# WHAT IS NEEDED
Reproduce the forum exchange about whether AI can reason, which appears below, word for word and in full.
[[ SOURCE PASSAGE, beginning ]]
It can't. It just fucking can't. We're all pretending it does, but it fundamentally can't.
https://appleinsider.com/articles/24/10/12/apples-study-proves-that-llm-based-ai-models-are-flawed-because-they-cannot-reason
Creative thinking is still a long way beyond reasoning as well. We're not close yet.
It can and it has done creative mathematical proof work. Nothing spectacular, but at least on par with a mathematics grad student.
Specialized AI like that is not what most people know as AI. Most people reffer to it as LLMs.
Specialized AI, like that showcased, is still decades away from generalized creative thinking. You can't ask it to do a science experiment with in a class because it just can't. It's only built for math proof.
Again, my argument is that it won't never exist.
Just that it's so far off it'd be like trying to regulate smart phone laws in the 90s. We would have only had pipe dreams as to what the tech could be, never mind its broader social context.
So tall to me when it can, in the case of this thread, clinically validated ways of teaching. We're still decades from that.
Show me a human that can do it.
https://scholar.google.com/scholar?hl=en&as_sdt=0%2C10&q=children+learning+from+humans#d=gs_qabs&t=1747921831528&u=%23p%3DDqyOK2jEfjQJ
EDIT: you can literally get a PhD in many forms of education and have an entire career studying it.
It's already capable of doing a lot, and there is reason to expect it will get better over time. If we stick our fingers in our ears and pretend that's not possible, we will not be prepared.
[[ SOURCE PASSAGE, end ]]
[[ RECORD SET, beginning ]]
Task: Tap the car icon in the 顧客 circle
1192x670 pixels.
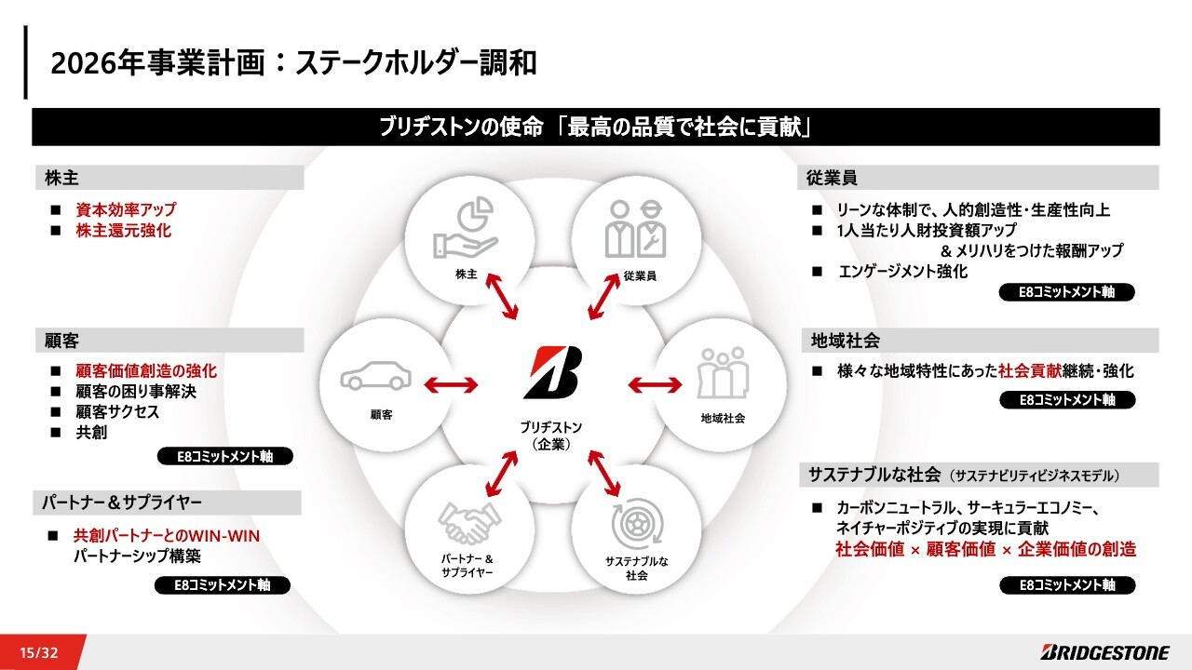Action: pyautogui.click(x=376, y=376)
[[ RECORD SET, end ]]
[[ RECORD SET, beginning ]]
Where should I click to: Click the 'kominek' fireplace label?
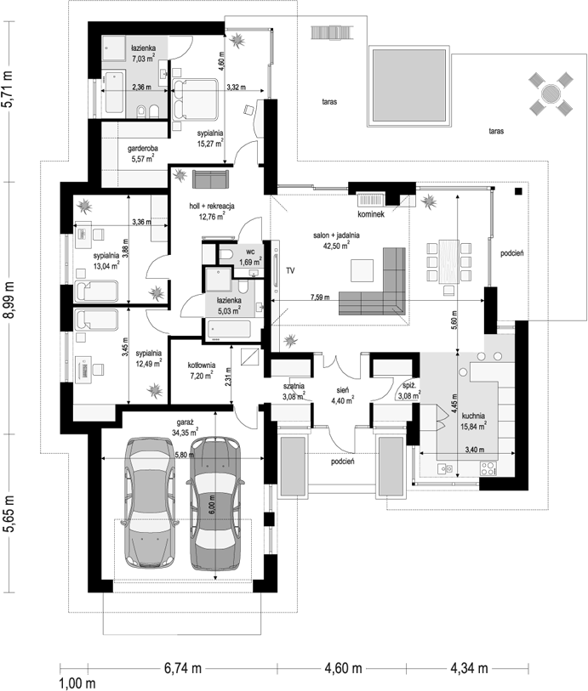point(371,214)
[[ RECORD SET, end ]]
# RESPONSE TO THIS TASK
It can't. It just fucking can't. We're all pretending it does, but it fundamentally can't.
https://appleinsider.com/articles/24/10/12/apples-study-proves-that-llm-based-ai-models-are-flawed-because-they-cannot-reason
Creative thinking is still a long way beyond reasoning as well. We're not close yet.
It can and it has done creative mathematical proof work. Nothing spectacular, but at least on par with a mathematics grad student.
Specialized AI like that is not what most people know as AI. Most people reffer to it as LLMs.
Specialized AI, like that showcased, is still decades away from generalized creative thinking. You can't ask it to do a science experiment with in a class because it just can't. It's only built for math proof.
Again, my argument is that it won't never exist.
Just that it's so far off it'd be like trying to regulate smart phone laws in the 90s. We would have only had pipe dreams as to what the tech could be, never mind its broader social context.
So tall to me when it can, in the case of this thread, clinically validated ways of teaching. We're still decades from that.
Show me a human that can do it.
https://scholar.google.com/scholar?hl=en&as_sdt=0%2C10&q=children+learning+from+humans#d=gs_qabs&t=1747921831528&u=%23p%3DDqyOK2jEfjQJ
EDIT: you can literally get a PhD in many forms of education and have an entire career studying it.
It's already capable of doing a lot, and there is reason to expect it will get better over time. If we stick our fingers in our ears and pretend that's not possible, we will not be prepared.